# Skipping school/classes...



## Your dreaming WAKE UP (Feb 11, 2012)

How often do you skip your classes?
I'm a junior and I take independent study (great for SA).
I have to go to school tomorrow but I'm still so anxious... :afr
Why do I get like this?! :no I'm pretty smart, I guess; I have a 4.0 GPA. 
And I've procrastinated so much this week, there's no point in going because I basically have nothing to turn in... Oh well.. I'll get it done this week.. :|


----------



## george480 (Aug 5, 2010)

There were two classed I skipped the whole semester - I was afraid that we might be doing group work. Chances are we probably weren't going to do group work, but I still decided to skip just in case.


----------



## RawrJessiRawr (Nov 3, 2010)

When I was in high school I would skip all the time but only because I didn't want to do certain things that would make me have a panic attack like... Presentations, ect.


----------



## Unexist (Jan 30, 2012)

I took 8 weeks off worth of school last year from just staying home because I couldn't get myself to go.. I'm lucky my parents worked earlier than I left for school and came back after it finished, but it did catch up to me and I pretty much can't take another day off for the rest of this year :/ I still have those days where I wish I could just be alone but I guess it's better just being there to help get over my SA a little bit I suppose


----------



## squall78 (Feb 17, 2012)

The only thing willing myself at times to go to class was the fact I paid for them.... even then I skipped my fair share because I didn't want to deal with people.


----------



## Secretaz (Sep 10, 2011)

Lately I have skipped a lot of classes, it just feels so uncomfortable to be there when I know that the other kids dislike me and so on. I have to deal with them every day and I can't stand it, they treat me like I was just a piece of shıt.


----------



## Janine25 (Feb 11, 2012)
......
§ Set task 1
Summarize the thread about skipping classes in two sentences.
§ Set task 2
Write the next part of the thread about skipping classes, starting right after the last heading shown.

§ Data segment
......
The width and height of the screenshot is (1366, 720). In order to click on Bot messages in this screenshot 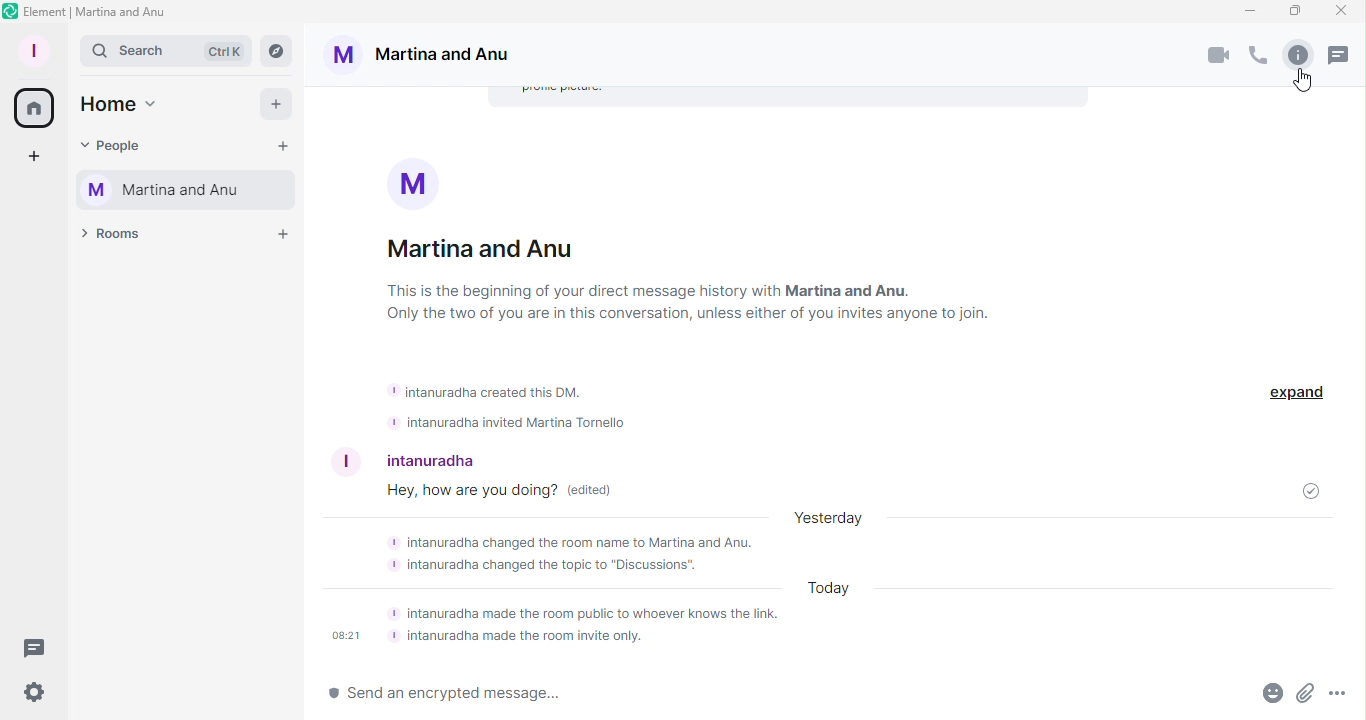, I will do `click(821, 584)`.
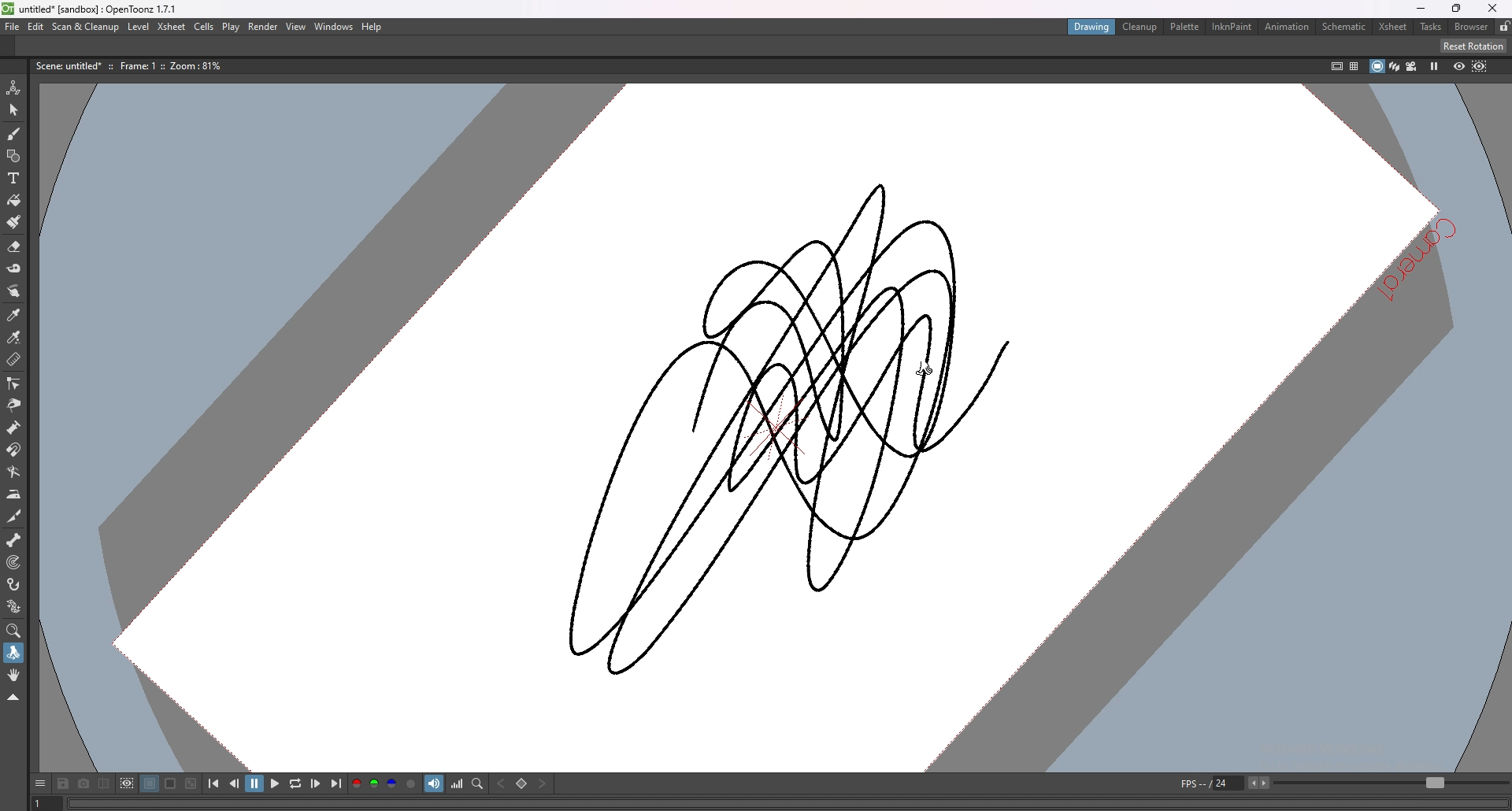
......
§ Exercise output 1
A junior with a 4.0 GPA asks how often others skip classes and says they feel anxious about going to school tomorrow after procrastinating all week. Other posters say they skipped to avoid group work, presentations, people, or classmates who dislike them, and one says eight weeks of missed school last year means they can hardly take another day off this year.

§ Exercise output 2
I think students should not be forced to do oral presentations if they really don't want to. Most people with sa will probably never be public speakers anyway. Wonder if you can get a doctor's note to get out of them because of sa?:hide


----------



## TheQuietGirl20 (Feb 20, 2012)

What is independent study?


----------



## Your dreaming WAKE UP (Feb 11, 2012)

TheQuietGirl20 said:


> What is independent study?


"
Independent study is a different way of learning. In independent study, a student is guided by a teacher but usually does not take classes with other students every day. The student works independently.
Independent study is available to children and adults. Many school districts offer this type of education, but some do not. Students who participate in independent study take the same courses as students in regular classes.
School districts cannot force students into independent study programs; students and parents choose this type of study on their own. Independent study programs are designed to help students who have health problems, are parents, are gifted, are working, or who find that regular classroom settings do not meet their needs."

Perfect for SA.


----------



## Propaganda (Oct 26, 2010)

In highschool I skipped most my senior year, no biggie.

In junior college skipping classed has considerable consequences. Not worth it, especially if one wants to have a high GPA.


----------



## TheQuietGirl20 (Feb 20, 2012)

Sounds cool. Is it online?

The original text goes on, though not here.